Other Undesirable Instincts
We are all provided by nature with some instincts which, while they may
serve a good purpose in our development, need to be suppressed or at
least modified when they have done their work.
SELFISHNESS.--All children, and perhaps all adults, are selfish. The
little child will appropriate all the candy, and give none to his
playmate. He will grow angry and fight rather than allow brother or
sister to use a f
vorite plaything. He will demand the mother's
attention and care even when told that she is tired or ill, and not
able to minister to him. But all of this is true to nature and, though
it needs to be changed to generosity and unselfishness, is, after all, a
vital factor in our natures. For it is better in the long run that each
one should look out for himself, rather than to be so careless of his
own interests and needs as to require help from others. The problem in
education is so to balance selfishness and greed with unselfishness and
generosity that each serves as a check and a balance to the other. Not
elimination but equilibrium is to be our watchword.

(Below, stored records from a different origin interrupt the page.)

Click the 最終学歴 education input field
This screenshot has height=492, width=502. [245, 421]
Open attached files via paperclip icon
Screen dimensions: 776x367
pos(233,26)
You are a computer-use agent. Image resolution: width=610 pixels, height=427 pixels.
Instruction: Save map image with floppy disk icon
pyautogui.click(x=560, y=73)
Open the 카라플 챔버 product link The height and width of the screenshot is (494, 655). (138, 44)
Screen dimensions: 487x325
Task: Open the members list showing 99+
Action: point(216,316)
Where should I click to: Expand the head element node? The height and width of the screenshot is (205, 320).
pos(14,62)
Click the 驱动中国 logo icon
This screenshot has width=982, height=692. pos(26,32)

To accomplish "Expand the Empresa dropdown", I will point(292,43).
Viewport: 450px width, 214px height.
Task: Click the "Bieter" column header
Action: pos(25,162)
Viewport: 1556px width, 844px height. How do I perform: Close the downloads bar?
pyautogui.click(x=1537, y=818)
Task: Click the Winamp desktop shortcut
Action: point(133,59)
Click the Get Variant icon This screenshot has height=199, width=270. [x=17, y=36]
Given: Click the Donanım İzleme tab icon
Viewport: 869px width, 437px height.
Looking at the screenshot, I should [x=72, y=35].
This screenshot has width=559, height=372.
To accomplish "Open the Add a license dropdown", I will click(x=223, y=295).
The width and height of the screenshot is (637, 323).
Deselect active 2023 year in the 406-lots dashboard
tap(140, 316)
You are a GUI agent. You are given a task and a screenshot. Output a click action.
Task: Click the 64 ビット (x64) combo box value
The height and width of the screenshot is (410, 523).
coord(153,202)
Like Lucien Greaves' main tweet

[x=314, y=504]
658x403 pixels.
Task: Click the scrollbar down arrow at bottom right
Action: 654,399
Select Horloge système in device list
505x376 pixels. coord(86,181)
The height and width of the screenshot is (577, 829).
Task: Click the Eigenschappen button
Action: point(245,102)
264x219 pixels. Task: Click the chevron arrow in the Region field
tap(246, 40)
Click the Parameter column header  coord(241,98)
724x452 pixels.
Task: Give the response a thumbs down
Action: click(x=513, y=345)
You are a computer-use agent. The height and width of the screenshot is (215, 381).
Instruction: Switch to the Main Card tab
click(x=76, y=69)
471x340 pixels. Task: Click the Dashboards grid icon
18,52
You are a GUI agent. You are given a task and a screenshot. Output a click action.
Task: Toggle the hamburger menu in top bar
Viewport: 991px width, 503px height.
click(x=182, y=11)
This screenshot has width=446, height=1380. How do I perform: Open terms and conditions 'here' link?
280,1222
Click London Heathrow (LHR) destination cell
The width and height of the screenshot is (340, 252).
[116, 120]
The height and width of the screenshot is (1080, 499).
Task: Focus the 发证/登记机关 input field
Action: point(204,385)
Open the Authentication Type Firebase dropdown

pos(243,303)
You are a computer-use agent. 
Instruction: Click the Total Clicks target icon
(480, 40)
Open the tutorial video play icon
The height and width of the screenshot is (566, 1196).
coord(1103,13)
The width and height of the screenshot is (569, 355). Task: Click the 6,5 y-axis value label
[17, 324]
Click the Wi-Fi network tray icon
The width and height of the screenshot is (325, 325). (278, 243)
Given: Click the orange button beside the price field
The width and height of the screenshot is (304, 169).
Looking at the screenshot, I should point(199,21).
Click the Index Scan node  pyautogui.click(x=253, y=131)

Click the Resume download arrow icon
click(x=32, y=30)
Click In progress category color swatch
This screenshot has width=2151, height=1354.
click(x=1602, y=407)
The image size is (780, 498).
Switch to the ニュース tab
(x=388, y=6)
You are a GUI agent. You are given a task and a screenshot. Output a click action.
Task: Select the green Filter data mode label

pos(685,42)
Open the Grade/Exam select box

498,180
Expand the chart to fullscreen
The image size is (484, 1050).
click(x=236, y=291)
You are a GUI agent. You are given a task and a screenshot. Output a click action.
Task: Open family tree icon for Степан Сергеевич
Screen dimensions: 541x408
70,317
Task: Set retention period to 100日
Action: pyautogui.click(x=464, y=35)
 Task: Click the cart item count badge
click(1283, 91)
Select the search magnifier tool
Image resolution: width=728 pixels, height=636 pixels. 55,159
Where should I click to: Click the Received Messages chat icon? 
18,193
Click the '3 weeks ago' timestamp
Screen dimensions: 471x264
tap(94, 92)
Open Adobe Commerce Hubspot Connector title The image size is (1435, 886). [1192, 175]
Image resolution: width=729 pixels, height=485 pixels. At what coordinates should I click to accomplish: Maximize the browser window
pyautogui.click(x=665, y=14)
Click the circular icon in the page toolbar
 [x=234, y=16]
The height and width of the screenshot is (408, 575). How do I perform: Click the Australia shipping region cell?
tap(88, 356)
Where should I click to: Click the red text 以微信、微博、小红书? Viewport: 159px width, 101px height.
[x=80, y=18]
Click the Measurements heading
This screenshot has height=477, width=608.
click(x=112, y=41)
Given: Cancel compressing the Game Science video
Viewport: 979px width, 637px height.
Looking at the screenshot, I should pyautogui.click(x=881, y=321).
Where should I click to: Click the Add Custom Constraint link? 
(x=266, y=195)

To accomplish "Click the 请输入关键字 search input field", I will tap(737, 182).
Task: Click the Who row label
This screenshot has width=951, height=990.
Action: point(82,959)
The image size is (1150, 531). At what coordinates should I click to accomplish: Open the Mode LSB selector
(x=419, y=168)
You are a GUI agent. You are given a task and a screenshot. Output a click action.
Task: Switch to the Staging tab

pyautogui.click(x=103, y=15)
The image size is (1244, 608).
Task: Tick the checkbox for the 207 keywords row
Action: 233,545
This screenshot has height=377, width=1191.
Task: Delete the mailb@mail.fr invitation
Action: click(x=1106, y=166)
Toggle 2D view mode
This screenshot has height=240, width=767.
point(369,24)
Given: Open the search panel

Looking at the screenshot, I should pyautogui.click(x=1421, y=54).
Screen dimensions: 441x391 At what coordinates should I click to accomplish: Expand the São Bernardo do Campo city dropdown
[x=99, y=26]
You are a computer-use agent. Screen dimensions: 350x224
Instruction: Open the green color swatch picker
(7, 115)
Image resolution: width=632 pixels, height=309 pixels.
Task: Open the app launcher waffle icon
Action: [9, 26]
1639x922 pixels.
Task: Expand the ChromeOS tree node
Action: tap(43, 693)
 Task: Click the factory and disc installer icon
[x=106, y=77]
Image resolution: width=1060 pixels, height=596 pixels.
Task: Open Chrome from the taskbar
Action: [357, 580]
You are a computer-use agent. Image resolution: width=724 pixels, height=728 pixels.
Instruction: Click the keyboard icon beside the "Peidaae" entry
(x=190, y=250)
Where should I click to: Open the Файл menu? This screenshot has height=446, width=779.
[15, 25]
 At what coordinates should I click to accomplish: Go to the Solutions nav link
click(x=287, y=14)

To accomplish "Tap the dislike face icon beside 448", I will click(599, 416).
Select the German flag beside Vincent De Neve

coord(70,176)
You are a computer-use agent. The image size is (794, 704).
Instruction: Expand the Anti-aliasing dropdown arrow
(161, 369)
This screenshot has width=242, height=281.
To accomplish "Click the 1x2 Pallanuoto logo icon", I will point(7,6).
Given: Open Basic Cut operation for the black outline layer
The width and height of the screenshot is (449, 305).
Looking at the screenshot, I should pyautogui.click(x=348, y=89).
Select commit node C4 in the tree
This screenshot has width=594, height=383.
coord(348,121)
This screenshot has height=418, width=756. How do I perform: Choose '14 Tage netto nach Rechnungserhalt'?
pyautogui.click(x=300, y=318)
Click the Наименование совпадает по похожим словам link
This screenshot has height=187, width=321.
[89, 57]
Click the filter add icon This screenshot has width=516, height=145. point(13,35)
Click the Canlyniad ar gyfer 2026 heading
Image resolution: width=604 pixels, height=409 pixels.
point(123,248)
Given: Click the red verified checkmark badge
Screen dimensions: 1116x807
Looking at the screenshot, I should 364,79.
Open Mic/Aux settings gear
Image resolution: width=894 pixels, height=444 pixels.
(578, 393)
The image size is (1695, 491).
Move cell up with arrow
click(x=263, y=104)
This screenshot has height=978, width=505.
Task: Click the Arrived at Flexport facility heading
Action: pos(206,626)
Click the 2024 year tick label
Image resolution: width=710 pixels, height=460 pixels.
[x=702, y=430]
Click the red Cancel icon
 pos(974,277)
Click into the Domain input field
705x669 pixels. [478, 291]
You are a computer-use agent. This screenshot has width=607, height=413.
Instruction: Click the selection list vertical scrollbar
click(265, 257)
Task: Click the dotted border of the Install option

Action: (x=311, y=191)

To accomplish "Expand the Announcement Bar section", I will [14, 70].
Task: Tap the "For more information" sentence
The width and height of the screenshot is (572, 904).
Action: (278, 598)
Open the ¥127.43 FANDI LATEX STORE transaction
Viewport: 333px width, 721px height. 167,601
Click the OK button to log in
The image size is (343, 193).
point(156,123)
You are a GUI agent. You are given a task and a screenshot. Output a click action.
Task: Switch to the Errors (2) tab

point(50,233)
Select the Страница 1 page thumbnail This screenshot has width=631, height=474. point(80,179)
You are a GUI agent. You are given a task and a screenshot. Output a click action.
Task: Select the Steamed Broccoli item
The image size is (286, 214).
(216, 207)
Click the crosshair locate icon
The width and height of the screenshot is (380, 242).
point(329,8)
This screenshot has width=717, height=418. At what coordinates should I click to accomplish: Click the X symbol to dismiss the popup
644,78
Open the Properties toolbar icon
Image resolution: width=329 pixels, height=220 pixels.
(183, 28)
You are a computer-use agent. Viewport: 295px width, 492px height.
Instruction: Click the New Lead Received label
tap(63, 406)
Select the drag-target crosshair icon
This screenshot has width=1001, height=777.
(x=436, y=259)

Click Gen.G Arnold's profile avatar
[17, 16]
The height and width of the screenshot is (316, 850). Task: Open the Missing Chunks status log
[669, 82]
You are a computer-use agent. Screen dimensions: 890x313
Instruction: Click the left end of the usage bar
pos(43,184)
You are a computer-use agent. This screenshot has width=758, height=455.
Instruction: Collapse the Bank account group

PUGNACITY, OR THE FIGHTING IMPULSE.--Almost every normal child is a
natural fighter, just as every adult should possess the spirit of
conquest. The long history of conflict through which our race has come
has left its mark in our love of combat. The pugnacity of children,
especially of boys, is not so much to be deprecated and suppressed as
guided into right lines and rendered subject to right ideals. The boy
who picks a quarrel has been done a kindness when given a drubbing that
will check this tendency. On the other hand, one who risks battle in
defense of a weaker comrade does no ignoble thing. Children need very
early to be taught the baseness of fighting for the sake of conflict,
and the glory of going down to defeat fighting in a righteous cause. The
world could well stand more of this spirit among adults!
* * * * *
Let us then hear the conclusion of the whole matter. The undesirable
instincts do not need encouragement. It is better to let them fade away
from disuse, or in some cases even by attaching punishment to their
expression. They are echoes from a distant past, and not serviceable in
this better present. The desirable instincts we are to seize upon and
utilize as starting points for the development of useful interests,
good habits, and the higher emotional life. We should take them as they
come, for their appearance is a sure sign that the organism is ready for
and needs the activity they foreshadow; and, furthermore, if they are
not used when they present themselves, they disappear, never to return.